Ingredients for 4 servings:8 yolks
300 gr sugar
¼ lt cream
3 layers of isinglass
¾ lt of milk
¼ lt of ristretto (Italian coffee)
1 vanilla stick
A little bit of almonds oil Ready in: about 30 minutes
How to prepare the recipe: "Coffee Bavarois":
Put a pot onto the stove with milk, add coffee and vanilla stick. When the milk boil, remove from heat and strain.
Soak the isinglass in cold water.
In another pot beat the yolks with sugar until they are frothy and well fitted; slowly add hot milk, beating with a whisk in order to not coagulate the eggs. Put the pot onto the stove at low heat and cook the cream until it will be well inflated without boil it. To ensure the cream is well done make this test: dip a wooden spoon into the cream, then pass over a finger, the sign must remain.

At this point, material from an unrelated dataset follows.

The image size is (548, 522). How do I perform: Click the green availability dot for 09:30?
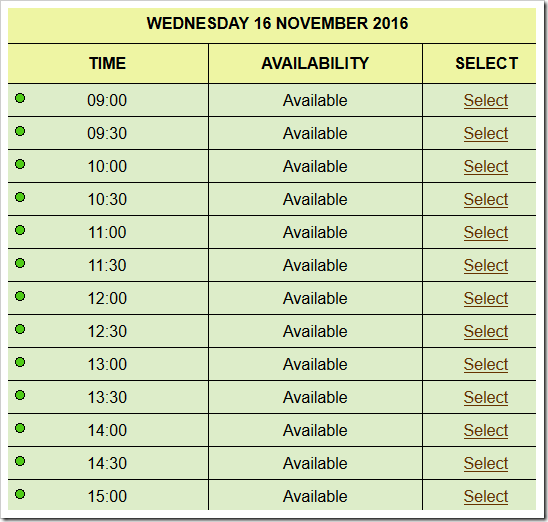click(x=20, y=131)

Before removing the pot from the heat, add the isinglass drained and squeezed and beat well with a whisk in order to melt it. Remove the cream from the heat and let it cool, mixing every now and then so that the surface doesn’t become hard. Filter and pour the cream into a pie dish.
Whip the cream and add it by spoonfuls to the drained cream, mixing very gently to not disassemble the cream.

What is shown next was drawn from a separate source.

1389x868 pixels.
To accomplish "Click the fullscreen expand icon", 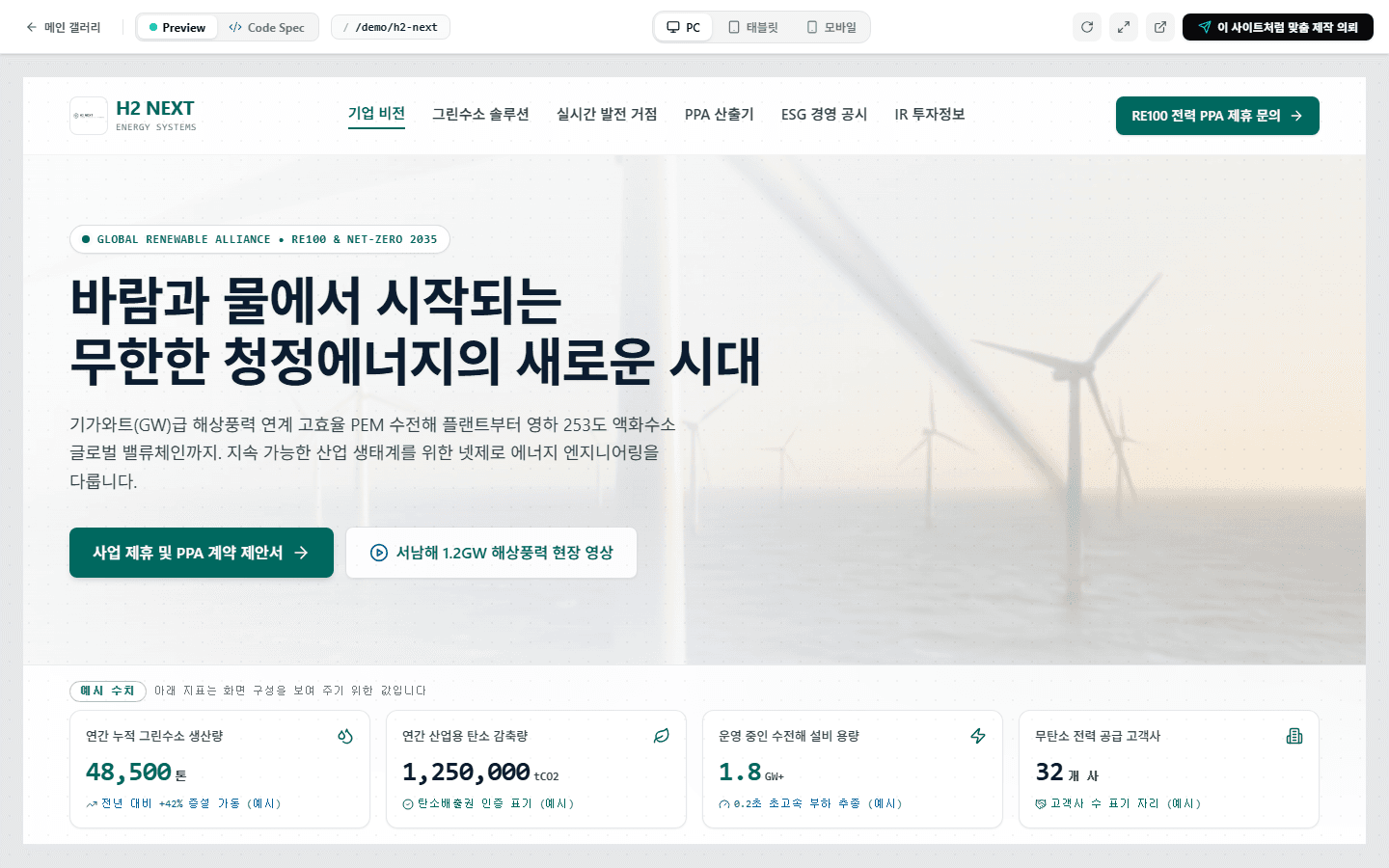I will (1124, 27).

Using a brush for cakes, oil the inside of a mold for “bavarese”, then pour the cream previously made.
Put the mold inside the coldest part of the refrigerator, keeping it there for several hours.
Before serving the “bavarese”, soak the mold into hot water for a moment; then remove the dessert from the mold onto a round dish.

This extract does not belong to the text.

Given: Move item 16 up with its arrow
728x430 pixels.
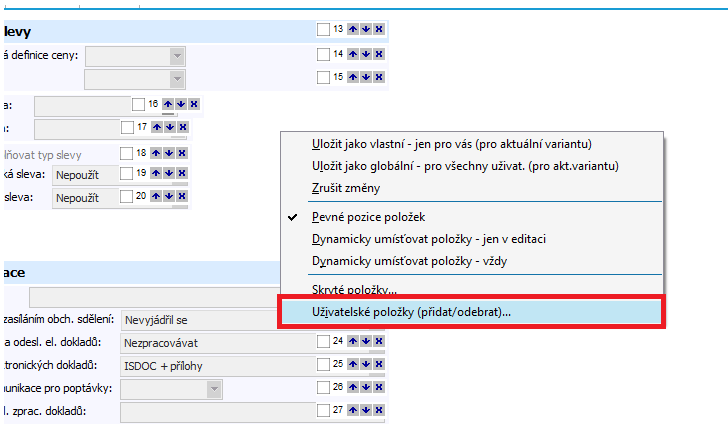Looking at the screenshot, I should pos(168,104).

You can decorate this “bavarese” with amaretti biscuits (or other biscuits of your choice) and some coffee beans.
Preparation: 30 minutes (+ refrigerating)
Difficulty: easy
Chef's advice
The term "Bavarese" (Bavarian) comes from the French term “bavarois”, that implies the word pudding: Bavarian pudding. The Bavarian itself is, in fact, a typical drink of France and from there widespread in all areas over the Alps. It's an eat-and-drink, usually hot, consisting of tea, milk and liquor. It is believed to have been introduced at the early eighteenth century by French chefs serving the Wittelsbach royal house of Bavaria. The dessert took the name from the royal house. Procopio Coltelli helped promote it in Paris, thanks to the famous Café Procope, born in 1686. From the drink originates, at the beginning of the nineteenth century, the dessert we know today and that was called bavarois or Bavarian cheese, because the appearance resembled a cheese.
If you want strengthen the color and the flavor of the “bavarese”, add to the milk a teaspoon of lyophilized coffee and one of coffee beans.
Instead of almonds oil, you can use liquor.
The recommended wine is Gaiolo or Moscato d’Asti.